> RECORDS TO USE:
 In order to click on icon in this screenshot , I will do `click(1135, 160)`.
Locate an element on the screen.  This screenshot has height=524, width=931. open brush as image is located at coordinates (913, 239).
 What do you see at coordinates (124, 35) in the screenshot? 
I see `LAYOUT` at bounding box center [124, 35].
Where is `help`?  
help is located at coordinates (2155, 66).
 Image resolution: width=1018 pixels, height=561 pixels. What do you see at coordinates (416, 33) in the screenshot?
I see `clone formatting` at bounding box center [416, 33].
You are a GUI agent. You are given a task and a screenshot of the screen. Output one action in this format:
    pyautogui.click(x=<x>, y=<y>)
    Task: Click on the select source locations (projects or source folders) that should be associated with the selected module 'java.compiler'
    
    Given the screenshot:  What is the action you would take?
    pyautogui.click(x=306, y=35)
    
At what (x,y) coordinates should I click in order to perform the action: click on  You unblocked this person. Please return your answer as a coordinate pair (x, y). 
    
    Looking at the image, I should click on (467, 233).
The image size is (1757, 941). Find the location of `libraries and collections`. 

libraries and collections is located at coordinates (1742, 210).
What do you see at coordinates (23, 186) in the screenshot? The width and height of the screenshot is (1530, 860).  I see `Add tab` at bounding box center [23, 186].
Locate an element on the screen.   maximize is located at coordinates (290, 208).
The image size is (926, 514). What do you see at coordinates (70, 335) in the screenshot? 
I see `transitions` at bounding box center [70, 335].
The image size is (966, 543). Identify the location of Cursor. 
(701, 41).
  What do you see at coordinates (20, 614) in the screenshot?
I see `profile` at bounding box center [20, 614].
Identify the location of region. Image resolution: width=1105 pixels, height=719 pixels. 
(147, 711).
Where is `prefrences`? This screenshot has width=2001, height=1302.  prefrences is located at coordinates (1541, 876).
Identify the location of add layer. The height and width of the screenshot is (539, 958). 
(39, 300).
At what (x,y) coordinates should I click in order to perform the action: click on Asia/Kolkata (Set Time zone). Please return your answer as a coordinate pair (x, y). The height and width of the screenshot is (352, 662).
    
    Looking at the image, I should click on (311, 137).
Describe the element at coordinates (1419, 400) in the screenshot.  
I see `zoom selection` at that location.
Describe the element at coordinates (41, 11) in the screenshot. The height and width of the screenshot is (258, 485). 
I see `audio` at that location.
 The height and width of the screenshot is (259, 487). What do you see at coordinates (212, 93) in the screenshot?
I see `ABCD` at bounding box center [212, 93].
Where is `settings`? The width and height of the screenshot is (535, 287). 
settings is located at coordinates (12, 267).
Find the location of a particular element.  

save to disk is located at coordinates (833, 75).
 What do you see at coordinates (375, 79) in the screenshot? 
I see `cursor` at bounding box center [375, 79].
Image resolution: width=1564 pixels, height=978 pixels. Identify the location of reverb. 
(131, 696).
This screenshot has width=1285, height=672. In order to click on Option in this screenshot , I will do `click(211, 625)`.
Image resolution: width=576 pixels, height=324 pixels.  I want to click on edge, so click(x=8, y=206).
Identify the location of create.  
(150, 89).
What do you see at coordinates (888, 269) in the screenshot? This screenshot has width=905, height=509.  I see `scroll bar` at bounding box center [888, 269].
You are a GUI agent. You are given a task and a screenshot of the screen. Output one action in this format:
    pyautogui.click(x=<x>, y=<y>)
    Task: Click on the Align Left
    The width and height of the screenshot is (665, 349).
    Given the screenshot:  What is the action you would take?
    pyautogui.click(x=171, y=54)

> DIRECTIONS: Rewrite all of the lines above, changing each occurrence of "Identify the location of" to "Give the coordinates of" and leaving everything else exactly the same.

> ANSWER TO THIS EXERCISE:
 In order to click on icon in this screenshot , I will do `click(1135, 160)`.
Locate an element on the screen.  This screenshot has height=524, width=931. open brush as image is located at coordinates (913, 239).
 What do you see at coordinates (124, 35) in the screenshot? 
I see `LAYOUT` at bounding box center [124, 35].
Where is `help`?  
help is located at coordinates (2155, 66).
 Image resolution: width=1018 pixels, height=561 pixels. What do you see at coordinates (416, 33) in the screenshot?
I see `clone formatting` at bounding box center [416, 33].
You are a GUI agent. You are given a task and a screenshot of the screen. Output one action in this format:
    pyautogui.click(x=<x>, y=<y>)
    Task: Click on the select source locations (projects or source folders) that should be associated with the selected module 'java.compiler'
    
    Given the screenshot:  What is the action you would take?
    pyautogui.click(x=306, y=35)
    
At what (x,y) coordinates should I click in order to perform the action: click on  You unblocked this person. Please return your answer as a coordinate pair (x, y). 
    
    Looking at the image, I should click on (467, 233).
The image size is (1757, 941). Find the location of `libraries and collections`. 

libraries and collections is located at coordinates (1742, 210).
What do you see at coordinates (23, 186) in the screenshot? The width and height of the screenshot is (1530, 860).  I see `Add tab` at bounding box center [23, 186].
Locate an element on the screen.   maximize is located at coordinates (290, 208).
The image size is (926, 514). What do you see at coordinates (70, 335) in the screenshot? 
I see `transitions` at bounding box center [70, 335].
The image size is (966, 543). Give the coordinates of Cursor. 
(701, 41).
  What do you see at coordinates (20, 614) in the screenshot?
I see `profile` at bounding box center [20, 614].
Give the coordinates of region. Image resolution: width=1105 pixels, height=719 pixels. 
(147, 711).
Where is `prefrences`? This screenshot has width=2001, height=1302.  prefrences is located at coordinates (1541, 876).
Give the coordinates of add layer. The height and width of the screenshot is (539, 958). 
(39, 300).
At what (x,y) coordinates should I click in order to perform the action: click on Asia/Kolkata (Set Time zone). Please return your answer as a coordinate pair (x, y). The height and width of the screenshot is (352, 662).
    
    Looking at the image, I should click on (311, 137).
Describe the element at coordinates (1419, 400) in the screenshot.  
I see `zoom selection` at that location.
Describe the element at coordinates (41, 11) in the screenshot. The height and width of the screenshot is (258, 485). 
I see `audio` at that location.
 The height and width of the screenshot is (259, 487). What do you see at coordinates (212, 93) in the screenshot?
I see `ABCD` at bounding box center [212, 93].
Where is `settings`? The width and height of the screenshot is (535, 287). 
settings is located at coordinates (12, 267).
Find the location of a particular element.  

save to disk is located at coordinates (833, 75).
 What do you see at coordinates (375, 79) in the screenshot? 
I see `cursor` at bounding box center [375, 79].
Image resolution: width=1564 pixels, height=978 pixels. Give the coordinates of reverb. 
(131, 696).
This screenshot has width=1285, height=672. In order to click on Option in this screenshot , I will do `click(211, 625)`.
Image resolution: width=576 pixels, height=324 pixels.  I want to click on edge, so click(x=8, y=206).
Give the coordinates of create.  
(150, 89).
What do you see at coordinates (888, 269) in the screenshot? This screenshot has width=905, height=509.  I see `scroll bar` at bounding box center [888, 269].
You are a GUI agent. You are given a task and a screenshot of the screen. Output one action in this format:
    pyautogui.click(x=<x>, y=<y>)
    Task: Click on the Align Left
    The width and height of the screenshot is (665, 349).
    Given the screenshot:  What is the action you would take?
    pyautogui.click(x=171, y=54)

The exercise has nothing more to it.